(Passage shown):
Sunday, September 28, 2003
I AM NOT A SLACKER!

I only missed yesterday... but that's because nothing of great interest happened.

I got up at the crack of dawn, went to rehearsal, came home with Cameron, hung out with him til midnight, went to bed.  Wooo, that's exciting!

Today was just as dull...

I got up at 10, went shooting with Dad, Lara & Cameron, went to rehearsal, went to Cameron's and lost at chess to him (AGAIN!), went to the Burial Chamber dress rehearsal and came home and will soon be going to bed.

Rah!

Tomorrow may provide something slightly more interesting (aka.. dress rehearsal), but aside from that... bleah.

Gnyte!

Posted at 9:49 pm by Manda
It's about one moment.  

Friday, September 26, 2003
Beyond Reasoning

Today was kinda crummy.  I think someone is mad at me... but I don't know for sure, so I don't want to say their name in case I'm wrong.  Anyways... I got up, went to school around 10, sat around with Matt, Monica & Laura until 11, went to Algebra & took a test, sat around with Matt, Monica, Laura and Dan until 1, went to Theory, went to Adrienne's, went & put gas in Adrienne's car, picked up Nichole, went to the shed, deposited large amounts of costumes, took Nichole home, went back to Adrienne's, hung out with Cameron for awhile and then went home.  I will probably be going to Perkins with Nichole and Andy later... we shall see.

Beyond Reasoning
Somewhere in the vastness of our great universe,
On a tiny little planet where none traverse,
Am I. Embedded in the fleetingness of life
Still pondering about where and when I'll arrive.

I keep trying, off alone, devoid of all sound,
To recognize a god's face, and to see around
The stereotypes of each church and each people,
To see if there's more than just a manmade steeple.

(Exercise data):
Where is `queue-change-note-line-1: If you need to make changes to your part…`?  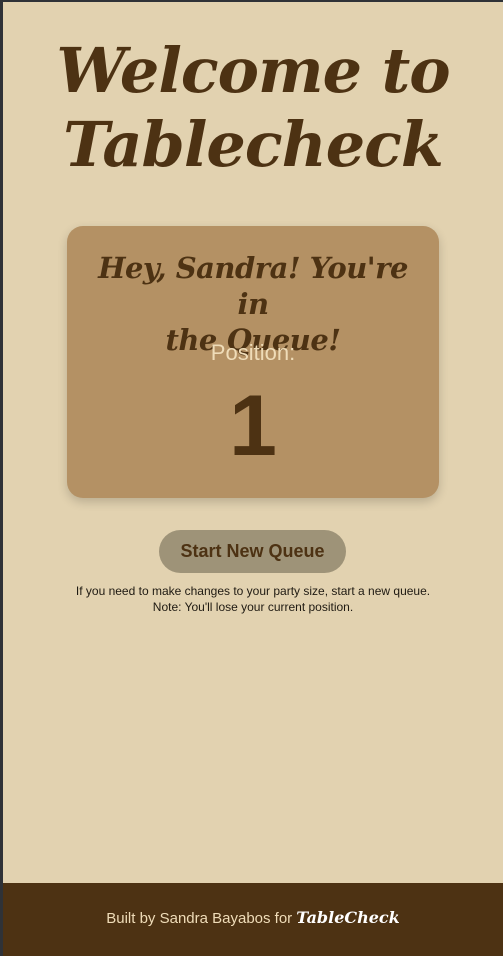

(List of tasks):
- a) In the blog entries, who did the writer lose to at chess on Sunday?
- b) Copy the blog entries word for word from "Tomorrow may provide" to "we shall see.".

(Answers to this exercise):
- a) Cameron

- b)
Tomorrow may provide something slightly more interesting (aka.. dress rehearsal), but aside from that... bleah.

Gnyte!

Posted at 9:49 pm by Manda
It's about one moment.  

Friday, September 26, 2003
Beyond Reasoning

Today was kinda crummy.  I think someone is mad at me... but I don't know for sure, so I don't want to say their name in case I'm wrong.  Anyways... I got up, went to school around 10, sat around with Matt, Monica & Laura until 11, went to Algebra & took a test, sat around with Matt, Monica, Laura and Dan until 1, went to Theory, went to Adrienne's, went & put gas in Adrienne's car, picked up Nichole, went to the shed, deposited large amounts of costumes, took Nichole home, went back to Adrienne's, hung out with Cameron for awhile and then went home.  I will probably be going to Perkins with Nichole and Andy later... we shall see.